▼

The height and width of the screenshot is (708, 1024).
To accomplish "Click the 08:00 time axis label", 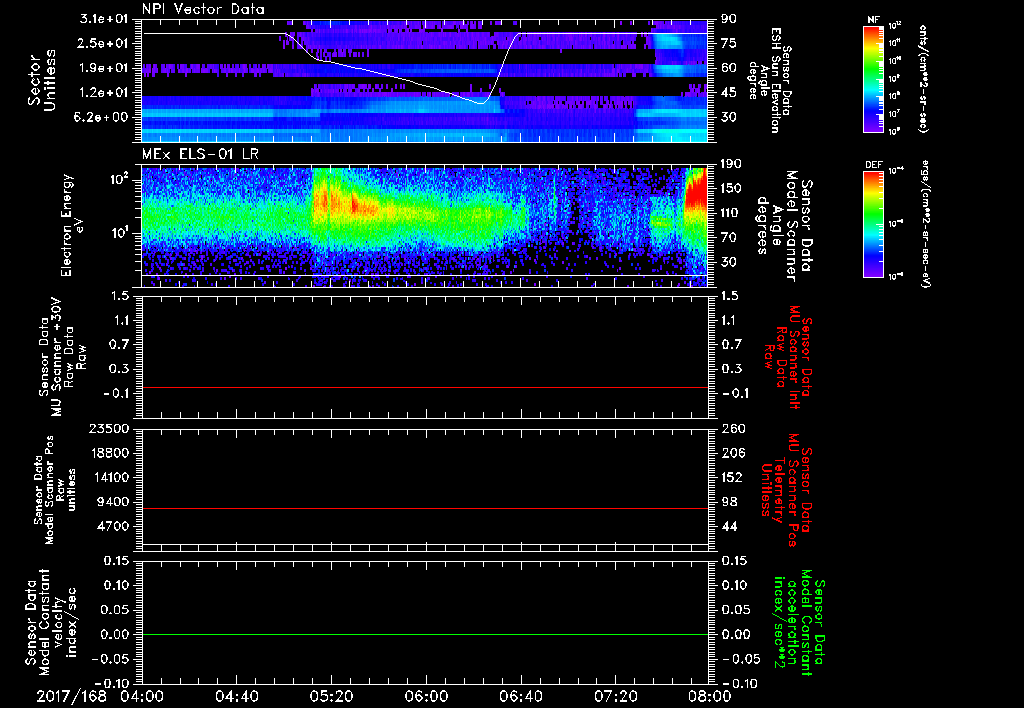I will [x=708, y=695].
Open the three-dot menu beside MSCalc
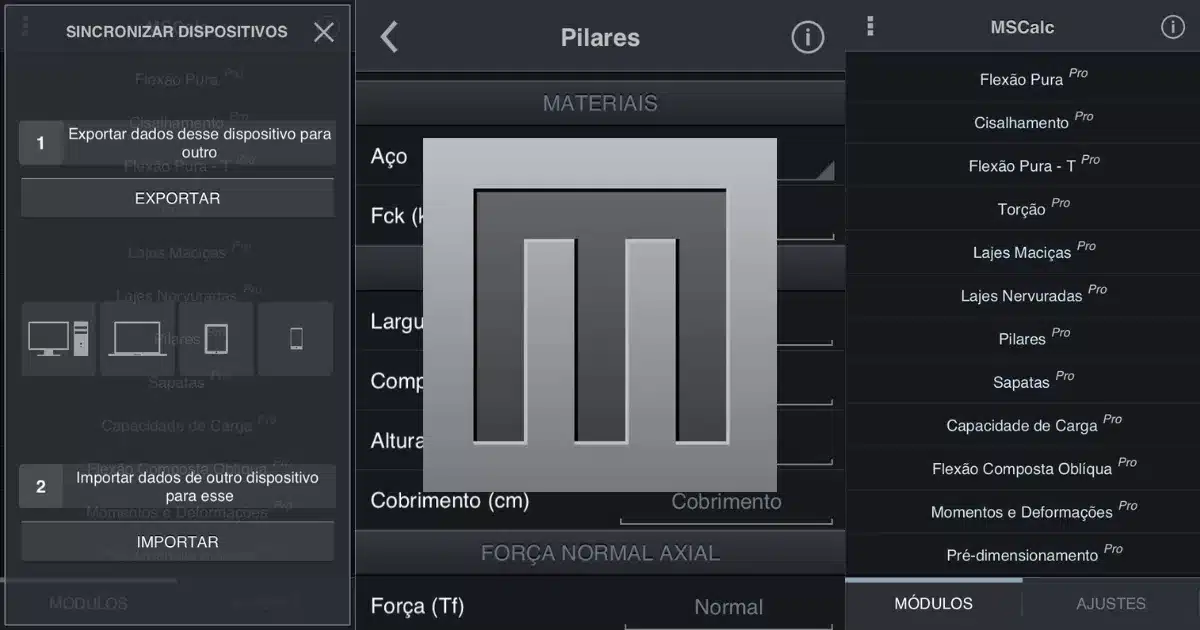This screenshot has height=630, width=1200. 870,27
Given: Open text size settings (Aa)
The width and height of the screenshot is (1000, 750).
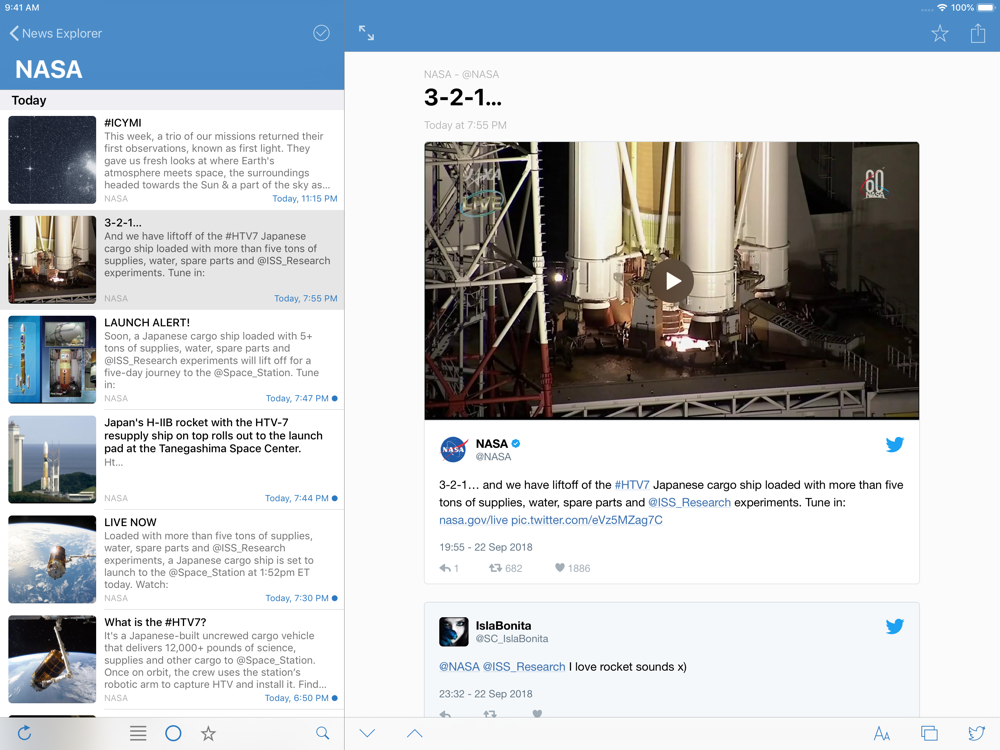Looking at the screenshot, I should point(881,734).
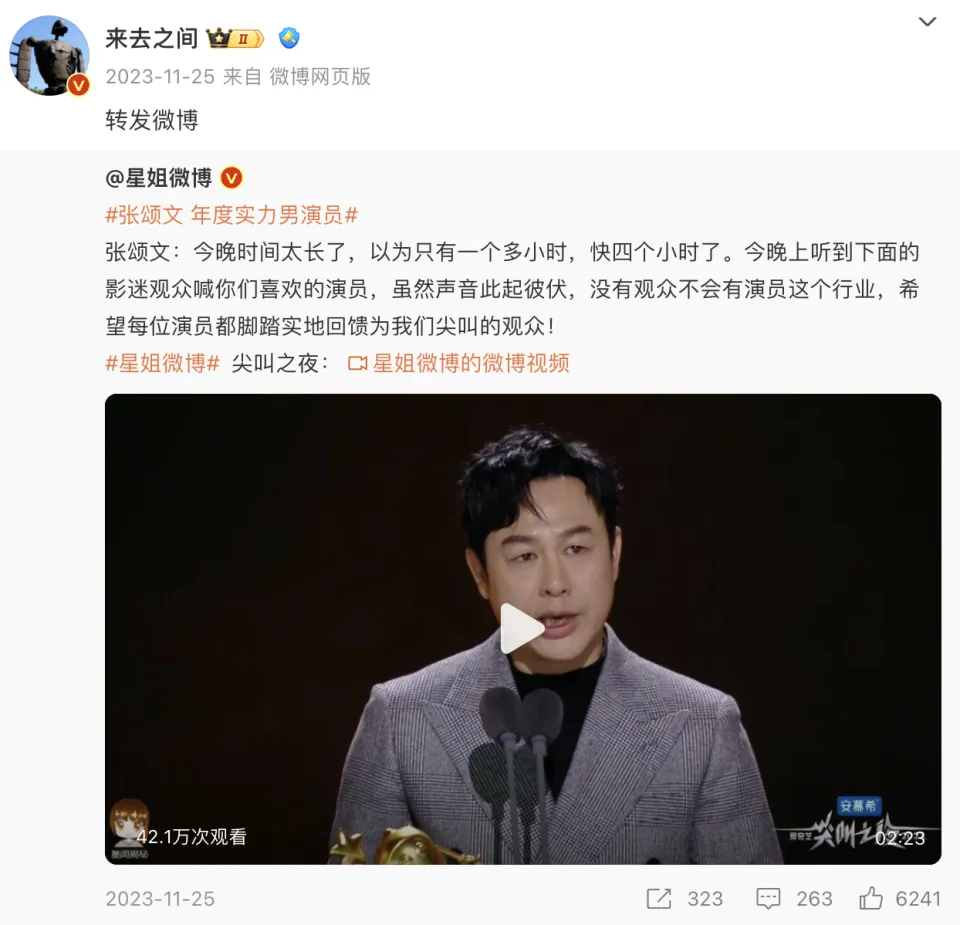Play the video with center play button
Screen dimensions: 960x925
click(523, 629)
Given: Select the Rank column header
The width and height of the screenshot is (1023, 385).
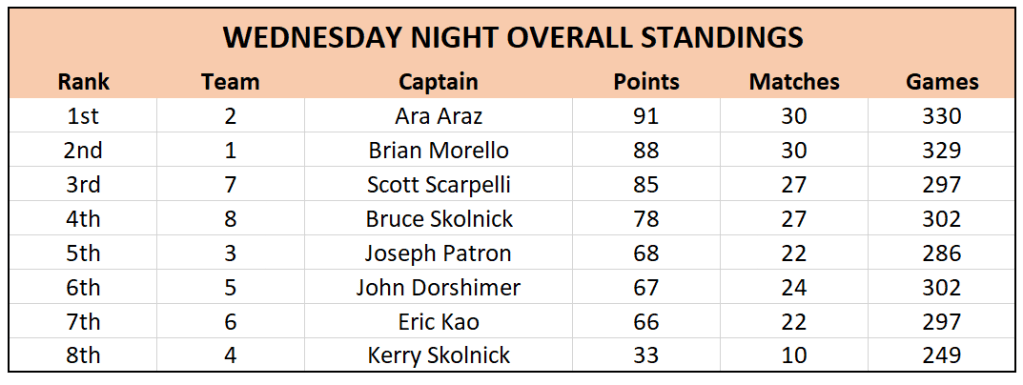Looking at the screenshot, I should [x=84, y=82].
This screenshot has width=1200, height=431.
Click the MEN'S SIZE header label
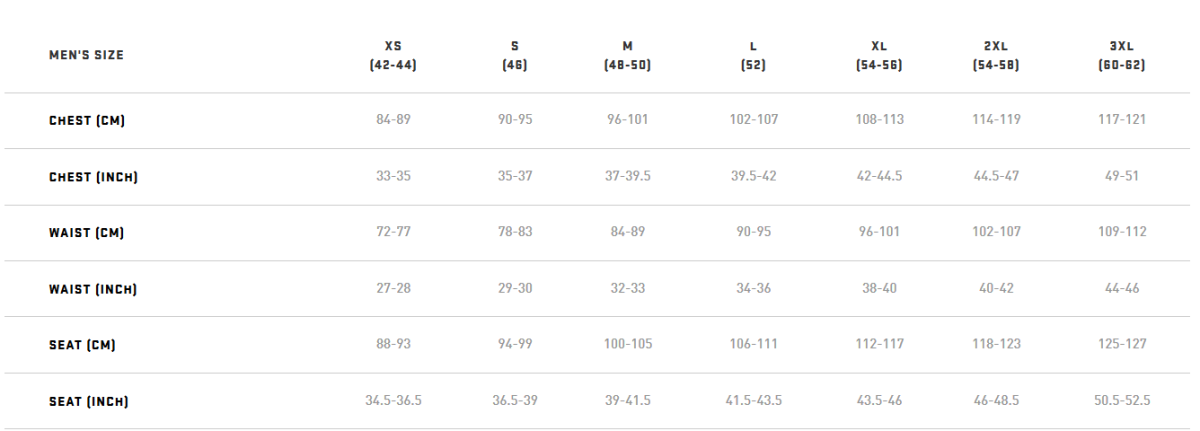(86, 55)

▲
▼

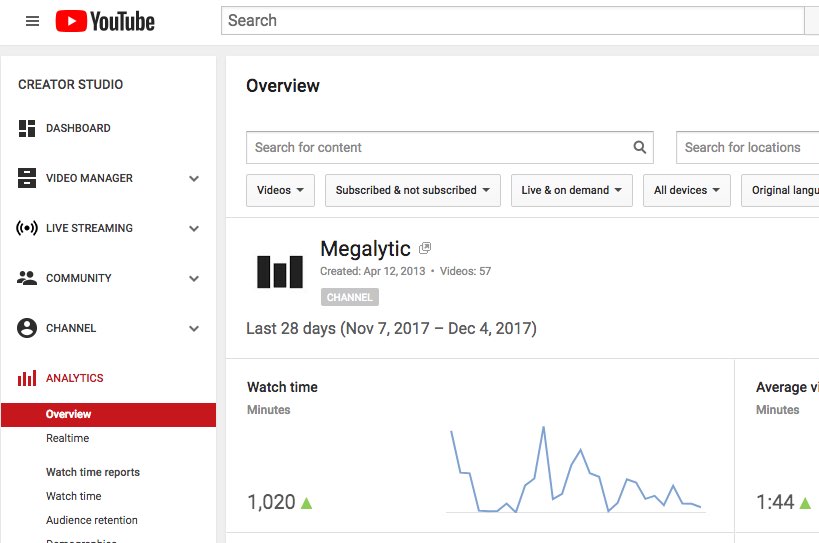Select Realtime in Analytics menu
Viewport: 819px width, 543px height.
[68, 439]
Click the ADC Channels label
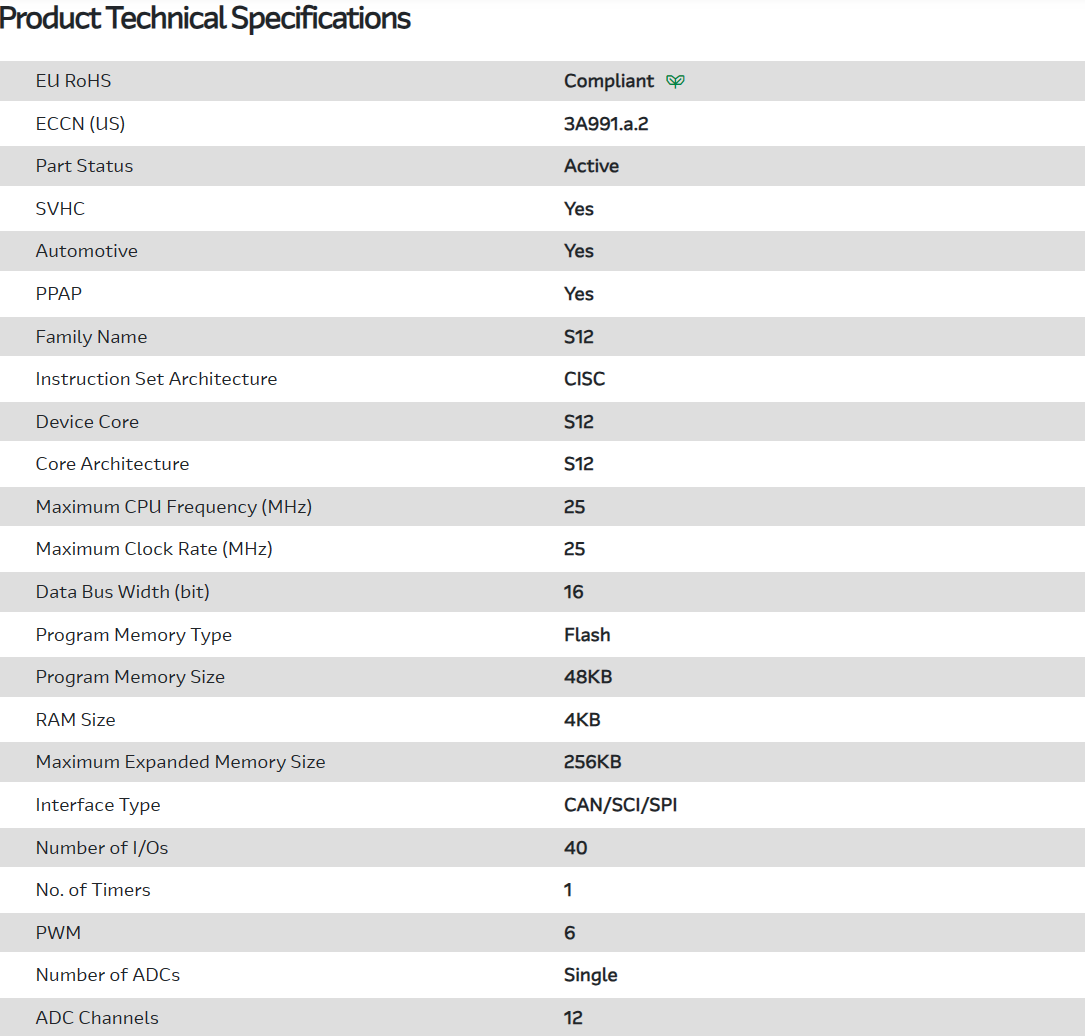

▲

§ **TASK DESCRIPTION**
The answer must be every line of the entries that includes the word "Given".

§ **TASK RESPONSE**
Given: Open text size settings (Aa)
Given: Select the Rank column header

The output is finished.